#### [Exercise aim]
Repeat every one of the items below, word for word.

#### [Supplied material]
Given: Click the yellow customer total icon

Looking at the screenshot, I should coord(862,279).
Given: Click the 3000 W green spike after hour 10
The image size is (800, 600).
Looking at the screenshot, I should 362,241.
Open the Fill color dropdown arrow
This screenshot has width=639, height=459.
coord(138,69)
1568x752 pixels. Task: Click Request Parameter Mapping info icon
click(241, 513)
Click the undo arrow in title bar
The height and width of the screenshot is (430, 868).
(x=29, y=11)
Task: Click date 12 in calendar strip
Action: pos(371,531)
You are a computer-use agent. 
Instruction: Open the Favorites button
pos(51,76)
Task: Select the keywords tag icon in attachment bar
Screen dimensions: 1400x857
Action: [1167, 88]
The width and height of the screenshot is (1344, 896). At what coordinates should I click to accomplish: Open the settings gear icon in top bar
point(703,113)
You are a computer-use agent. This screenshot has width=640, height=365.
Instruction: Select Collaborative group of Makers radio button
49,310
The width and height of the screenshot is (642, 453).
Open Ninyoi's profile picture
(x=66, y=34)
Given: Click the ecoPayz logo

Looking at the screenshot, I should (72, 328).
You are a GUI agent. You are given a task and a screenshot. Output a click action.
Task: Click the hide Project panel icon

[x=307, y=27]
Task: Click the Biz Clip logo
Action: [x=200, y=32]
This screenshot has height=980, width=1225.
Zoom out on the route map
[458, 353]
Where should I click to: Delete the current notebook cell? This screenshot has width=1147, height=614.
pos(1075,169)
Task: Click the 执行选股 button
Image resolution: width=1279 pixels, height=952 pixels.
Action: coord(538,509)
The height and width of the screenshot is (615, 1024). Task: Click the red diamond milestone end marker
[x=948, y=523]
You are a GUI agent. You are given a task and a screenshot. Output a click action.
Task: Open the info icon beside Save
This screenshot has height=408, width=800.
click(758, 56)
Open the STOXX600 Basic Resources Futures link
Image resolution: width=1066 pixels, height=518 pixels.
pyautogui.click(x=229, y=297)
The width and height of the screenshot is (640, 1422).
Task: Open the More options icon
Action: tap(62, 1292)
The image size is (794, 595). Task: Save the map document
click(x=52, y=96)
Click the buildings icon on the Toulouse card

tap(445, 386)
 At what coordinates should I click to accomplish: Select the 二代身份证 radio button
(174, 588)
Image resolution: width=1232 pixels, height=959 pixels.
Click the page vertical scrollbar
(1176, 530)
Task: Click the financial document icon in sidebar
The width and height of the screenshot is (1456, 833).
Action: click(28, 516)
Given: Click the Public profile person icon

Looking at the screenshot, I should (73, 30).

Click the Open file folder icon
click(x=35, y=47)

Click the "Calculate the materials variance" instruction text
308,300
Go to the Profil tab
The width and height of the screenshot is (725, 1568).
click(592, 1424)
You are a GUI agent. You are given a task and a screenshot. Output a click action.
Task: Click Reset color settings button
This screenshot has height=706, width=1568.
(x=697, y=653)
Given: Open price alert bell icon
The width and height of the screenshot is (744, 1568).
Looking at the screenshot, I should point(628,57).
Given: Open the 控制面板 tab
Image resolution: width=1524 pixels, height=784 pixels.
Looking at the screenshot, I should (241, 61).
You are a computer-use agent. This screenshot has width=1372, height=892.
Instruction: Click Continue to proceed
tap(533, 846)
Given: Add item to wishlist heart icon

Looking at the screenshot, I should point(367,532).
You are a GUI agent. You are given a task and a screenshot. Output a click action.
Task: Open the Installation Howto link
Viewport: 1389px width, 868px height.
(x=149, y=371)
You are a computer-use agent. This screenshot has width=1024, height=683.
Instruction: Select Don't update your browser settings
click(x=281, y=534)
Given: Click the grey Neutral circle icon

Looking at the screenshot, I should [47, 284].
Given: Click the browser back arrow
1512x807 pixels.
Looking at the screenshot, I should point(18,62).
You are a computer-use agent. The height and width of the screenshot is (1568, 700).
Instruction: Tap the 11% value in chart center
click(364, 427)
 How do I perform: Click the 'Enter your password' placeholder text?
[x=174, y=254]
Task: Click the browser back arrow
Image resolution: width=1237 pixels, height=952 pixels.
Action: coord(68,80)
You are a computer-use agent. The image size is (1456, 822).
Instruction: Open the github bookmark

#### [Complete output]
Given: Click the yellow customer total icon

Looking at the screenshot, I should coord(862,279).
Given: Click the 3000 W green spike after hour 10
The image size is (800, 600).
Looking at the screenshot, I should 362,241.
Open the Fill color dropdown arrow
This screenshot has width=639, height=459.
coord(138,69)
1568x752 pixels. Task: Click Request Parameter Mapping info icon
click(241, 513)
Click the undo arrow in title bar
The height and width of the screenshot is (430, 868).
(x=29, y=11)
Task: Click date 12 in calendar strip
Action: pos(371,531)
You are a computer-use agent. 
Instruction: Open the Favorites button
pos(51,76)
Task: Select the keywords tag icon in attachment bar
Screen dimensions: 1400x857
Action: [1167, 88]
The width and height of the screenshot is (1344, 896). At what coordinates should I click to accomplish: Open the settings gear icon in top bar
point(703,113)
You are a computer-use agent. This screenshot has width=640, height=365.
Instruction: Select Collaborative group of Makers radio button
49,310
The width and height of the screenshot is (642, 453).
Open Ninyoi's profile picture
(x=66, y=34)
Given: Click the ecoPayz logo

Looking at the screenshot, I should (72, 328).
You are a GUI agent. You are given a task and a screenshot. Output a click action.
Task: Click the hide Project panel icon

[x=307, y=27]
Task: Click the Biz Clip logo
Action: [x=200, y=32]
This screenshot has height=980, width=1225.
Zoom out on the route map
[458, 353]
Where should I click to: Delete the current notebook cell? This screenshot has width=1147, height=614.
pos(1075,169)
Task: Click the 执行选股 button
Image resolution: width=1279 pixels, height=952 pixels.
Action: coord(538,509)
The height and width of the screenshot is (615, 1024). Task: Click the red diamond milestone end marker
[x=948, y=523]
You are a GUI agent. You are given a task and a screenshot. Output a click action.
Task: Open the info icon beside Save
This screenshot has height=408, width=800.
click(758, 56)
Open the STOXX600 Basic Resources Futures link
Image resolution: width=1066 pixels, height=518 pixels.
pyautogui.click(x=229, y=297)
The width and height of the screenshot is (640, 1422).
Task: Open the More options icon
Action: tap(62, 1292)
The image size is (794, 595). Task: Save the map document
click(x=52, y=96)
Click the buildings icon on the Toulouse card

tap(445, 386)
 At what coordinates should I click to accomplish: Select the 二代身份证 radio button
(174, 588)
Image resolution: width=1232 pixels, height=959 pixels.
Click the page vertical scrollbar
(1176, 530)
Task: Click the financial document icon in sidebar
The width and height of the screenshot is (1456, 833).
Action: click(28, 516)
Given: Click the Public profile person icon

Looking at the screenshot, I should (73, 30).

Click the Open file folder icon
click(x=35, y=47)

Click the "Calculate the materials variance" instruction text
308,300
Go to the Profil tab
The width and height of the screenshot is (725, 1568).
click(592, 1424)
You are a GUI agent. You are given a task and a screenshot. Output a click action.
Task: Click Reset color settings button
This screenshot has height=706, width=1568.
(x=697, y=653)
Given: Open price alert bell icon
The width and height of the screenshot is (744, 1568).
Looking at the screenshot, I should point(628,57).
Given: Open the 控制面板 tab
Image resolution: width=1524 pixels, height=784 pixels.
Looking at the screenshot, I should (241, 61).
You are a computer-use agent. This screenshot has width=1372, height=892.
Instruction: Click Continue to proceed
tap(533, 846)
Given: Add item to wishlist heart icon

Looking at the screenshot, I should point(367,532).
You are a GUI agent. You are given a task and a screenshot. Output a click action.
Task: Open the Installation Howto link
Viewport: 1389px width, 868px height.
(x=149, y=371)
You are a computer-use agent. This screenshot has width=1024, height=683.
Instruction: Select Don't update your browser settings
click(x=281, y=534)
Given: Click the grey Neutral circle icon

Looking at the screenshot, I should [47, 284].
Given: Click the browser back arrow
1512x807 pixels.
Looking at the screenshot, I should point(18,62).
You are a computer-use agent. The height and width of the screenshot is (1568, 700).
Instruction: Tap the 11% value in chart center
click(364, 427)
 How do I perform: Click the 'Enter your password' placeholder text?
[x=174, y=254]
Task: Click the browser back arrow
Image resolution: width=1237 pixels, height=952 pixels.
Action: coord(68,80)
You are a computer-use agent. The image size is (1456, 822).
Instruction: Open the github bookmark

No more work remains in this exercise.